Die Zapatisten sind wieder da

Sie waren nie wirklich weg

Die Zapatisten sind wieder zurück in der medialen Öffentlichkeit und kritisieren ihre politischen Gegner.

»Wir, die nie verschwunden sind, auch wenn die Medien des gesamten Spektrums sich bemüht haben, das glauben zu lassen, erheben uns wieder als indigene Zapatisten, die wir sind und sein werden«, verkündete Subcomandante Marcos von der Zapatistischen Armee zur Nationalen Befreiung (EZLN) in einem seiner Kommuniqués zum Jahreswechsel. Die mexikanische Öffentlichkeit reagierte überrascht, als rund 40 000 unbewaffnete, mit Sturmhauben vermummte Anhängerinnen und Anhänger der indigenen Rebellenbewegung kurz vor Weihnachten fünf Kreisstädte des südmexikanischen Bundesstaats Chiapas mit Schweigemärschen kurzzeitig besetzten. Knapp eineinhalb Jahre lang hatten sich die Zapatisten aus der medialen Öffentlichkeit zurückgezogen. Von Politikern bereits für tot erklärt, wurde der EZLN als eine eigensinnige Bewegung mit einer Mischung aus Fundamentalismus, Folklore und Abkapselung dargestellt. Diese Sicht spiegelt jedoch eher die Ignoranz der mexikanischen Massenmedien wider. Die von den Zapatisten immer wieder dokumentierten paramilitärischen Angriffe auf autonome indigene Gemeinden wurden von Presse und Fernsehen verschwiegen.

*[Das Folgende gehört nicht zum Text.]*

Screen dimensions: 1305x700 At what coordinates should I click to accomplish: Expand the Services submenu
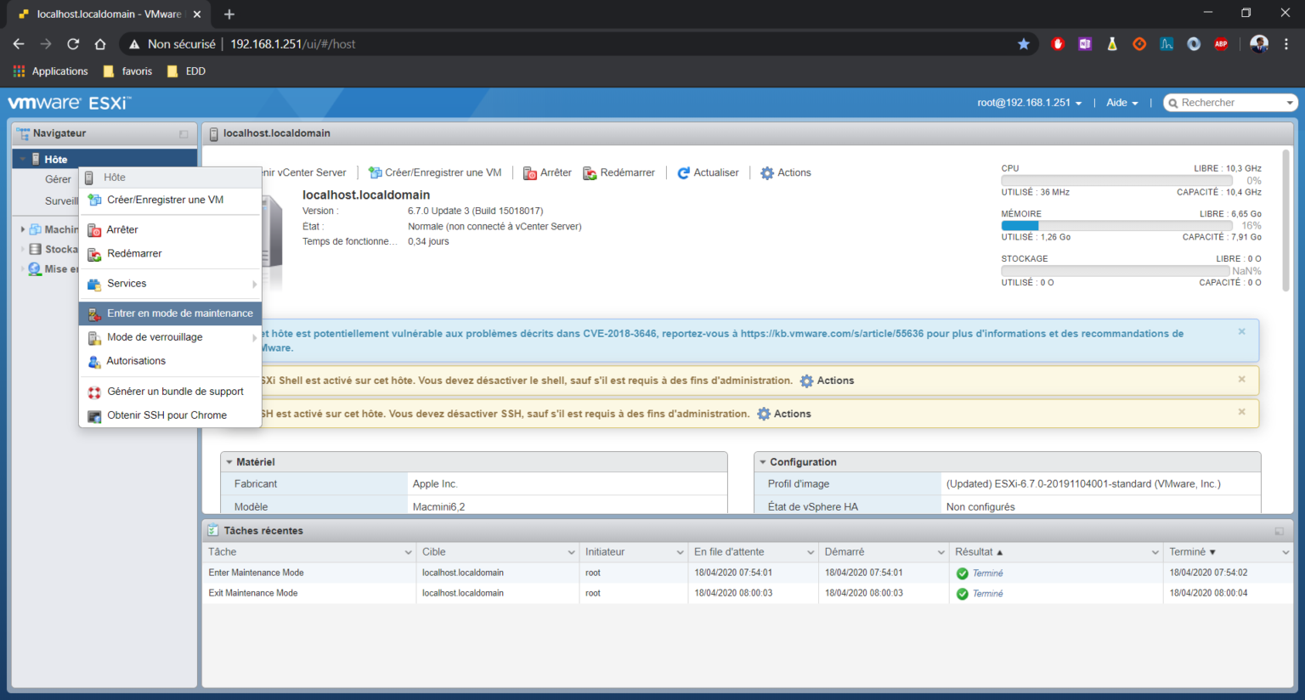127,283
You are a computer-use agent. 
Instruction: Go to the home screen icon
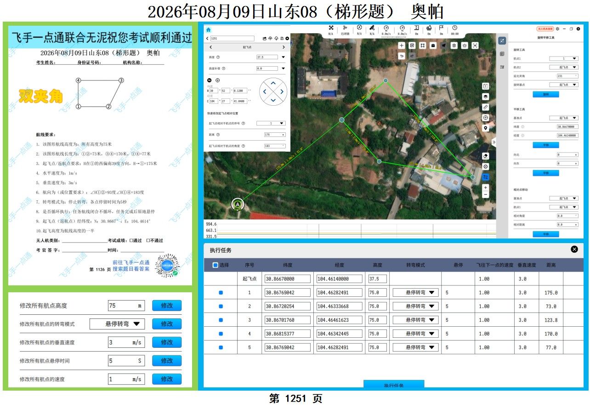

Während sich das Land Subcomandante Marcos zufolge »mit einem von den Medien inszenierten Staatstreich« beschäftigte, bauten die Zapatisten ihre basisdemokratische Selbstverwaltung in den autonomen Landkreisen weiter aus. So konnten sie ihre Lebensbedingungen im Vergleich zu regierungsnahen indigenen Gemeinden der Region deutlich verbessern. Unterstützt wurden sie von verschiedenen NGOs wie dem Internationalen Roten Kreuz, Geld vom mexikanischen Staat lehnen die Zapatisten hingegen weiterhin ab. Die Erfolge des EZLN haben auch zu einer Steigerung des Selbstvertrauens anderer indigener Gruppen in ganz Lateinamerika geführt.
Dass die Zapatisten sich nun öffentlichkeitswirksam zurückmelden, hängt vor allem mit der Rückkehr der Partei der Institutionellen Revo­lution (PRI) an die Macht zusammen. »Damit ihr (die Anhänger des PRI, Anm. der Red.) es wisst, ihr seid nie wirklich von der Bildfläche verschwunden, wir auch nicht«, heißt es in der Mitteilung des EZLN vom 30. Dezember 2012. Viel Schlechtes verbindet die indigene Bevölkerung mit den PRI-Regierungen, nach der Niederschlagung des Aufstands des EZLN von 1994 militarisierten sie ganz Chiapas. Noch immer sind Militärkonvois und Straßensperren ein tägliches Bild im rohstoffreichsten, aber ärmsten Bundesstaat Mexikos. Nach Meinung vieler Menschenrechtsorganisationen versucht die Regierung, durch die repressive Militärpräsenz die kleinbäuerlich-indigenen Gemeinden zu spalten und die zapatistische Autonomiebewegung zu schwächen, um wirtschaftsliberale Entwicklungsvorhaben voranzutreiben.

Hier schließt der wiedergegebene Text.